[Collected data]
_ _ _

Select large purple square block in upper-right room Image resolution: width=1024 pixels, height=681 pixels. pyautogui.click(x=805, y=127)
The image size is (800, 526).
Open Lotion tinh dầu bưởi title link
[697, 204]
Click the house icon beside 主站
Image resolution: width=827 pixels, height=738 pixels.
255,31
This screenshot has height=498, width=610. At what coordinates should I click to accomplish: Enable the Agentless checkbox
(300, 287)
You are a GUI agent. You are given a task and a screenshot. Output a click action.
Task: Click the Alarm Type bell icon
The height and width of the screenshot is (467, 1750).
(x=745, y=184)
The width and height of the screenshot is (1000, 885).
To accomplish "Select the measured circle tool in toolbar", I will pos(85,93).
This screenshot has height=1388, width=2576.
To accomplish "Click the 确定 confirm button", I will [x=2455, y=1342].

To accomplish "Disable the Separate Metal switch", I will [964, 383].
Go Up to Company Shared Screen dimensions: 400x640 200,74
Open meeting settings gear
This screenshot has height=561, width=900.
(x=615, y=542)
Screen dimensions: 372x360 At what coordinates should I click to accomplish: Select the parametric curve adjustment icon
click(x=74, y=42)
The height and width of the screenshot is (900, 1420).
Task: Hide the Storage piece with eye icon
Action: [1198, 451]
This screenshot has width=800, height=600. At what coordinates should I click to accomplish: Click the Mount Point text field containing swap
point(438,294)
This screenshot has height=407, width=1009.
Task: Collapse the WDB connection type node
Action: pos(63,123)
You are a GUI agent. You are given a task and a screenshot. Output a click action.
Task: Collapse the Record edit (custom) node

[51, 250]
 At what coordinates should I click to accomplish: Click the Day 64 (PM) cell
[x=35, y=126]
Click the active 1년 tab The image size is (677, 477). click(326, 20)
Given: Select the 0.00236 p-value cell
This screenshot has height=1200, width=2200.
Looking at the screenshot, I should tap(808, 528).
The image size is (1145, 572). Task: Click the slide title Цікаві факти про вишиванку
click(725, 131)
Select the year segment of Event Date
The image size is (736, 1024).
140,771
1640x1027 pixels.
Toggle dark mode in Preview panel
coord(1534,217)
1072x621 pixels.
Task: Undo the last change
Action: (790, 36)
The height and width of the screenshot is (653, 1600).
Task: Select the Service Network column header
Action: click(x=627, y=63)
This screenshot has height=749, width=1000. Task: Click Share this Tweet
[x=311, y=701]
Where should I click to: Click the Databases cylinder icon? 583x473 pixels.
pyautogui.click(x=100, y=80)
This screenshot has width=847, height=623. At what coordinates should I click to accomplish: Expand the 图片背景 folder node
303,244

_ _ _

§ **Task to complete**
What is needed is an exact, complete copy of the entries above.

§ **Response to this task**
Select large purple square block in upper-right room Image resolution: width=1024 pixels, height=681 pixels. pyautogui.click(x=805, y=127)
The image size is (800, 526).
Open Lotion tinh dầu bưởi title link
[697, 204]
Click the house icon beside 主站
Image resolution: width=827 pixels, height=738 pixels.
255,31
This screenshot has height=498, width=610. At what coordinates should I click to accomplish: Enable the Agentless checkbox
(300, 287)
You are a GUI agent. You are given a task and a screenshot. Output a click action.
Task: Click the Alarm Type bell icon
The height and width of the screenshot is (467, 1750).
(x=745, y=184)
The width and height of the screenshot is (1000, 885).
To accomplish "Select the measured circle tool in toolbar", I will pos(85,93).
This screenshot has height=1388, width=2576.
To accomplish "Click the 确定 confirm button", I will [x=2455, y=1342].

To accomplish "Disable the Separate Metal switch", I will [964, 383].
Go Up to Company Shared Screen dimensions: 400x640 200,74
Open meeting settings gear
This screenshot has height=561, width=900.
(x=615, y=542)
Screen dimensions: 372x360 At what coordinates should I click to accomplish: Select the parametric curve adjustment icon
click(x=74, y=42)
The height and width of the screenshot is (900, 1420).
Task: Hide the Storage piece with eye icon
Action: [1198, 451]
This screenshot has width=800, height=600. At what coordinates should I click to accomplish: Click the Mount Point text field containing swap
point(438,294)
This screenshot has height=407, width=1009.
Task: Collapse the WDB connection type node
Action: pos(63,123)
You are a GUI agent. You are given a task and a screenshot. Output a click action.
Task: Collapse the Record edit (custom) node

[51, 250]
 At what coordinates should I click to accomplish: Click the Day 64 (PM) cell
[x=35, y=126]
Click the active 1년 tab The image size is (677, 477). click(326, 20)
Given: Select the 0.00236 p-value cell
This screenshot has height=1200, width=2200.
Looking at the screenshot, I should tap(808, 528).
The image size is (1145, 572). Task: Click the slide title Цікаві факти про вишиванку
click(725, 131)
Select the year segment of Event Date
The image size is (736, 1024).
140,771
1640x1027 pixels.
Toggle dark mode in Preview panel
coord(1534,217)
1072x621 pixels.
Task: Undo the last change
Action: (790, 36)
The height and width of the screenshot is (653, 1600).
Task: Select the Service Network column header
Action: click(x=627, y=63)
This screenshot has height=749, width=1000. Task: Click Share this Tweet
[x=311, y=701]
Where should I click to: Click the Databases cylinder icon? 583x473 pixels.
pyautogui.click(x=100, y=80)
This screenshot has width=847, height=623. At what coordinates should I click to accomplish: Expand the 图片背景 folder node
303,244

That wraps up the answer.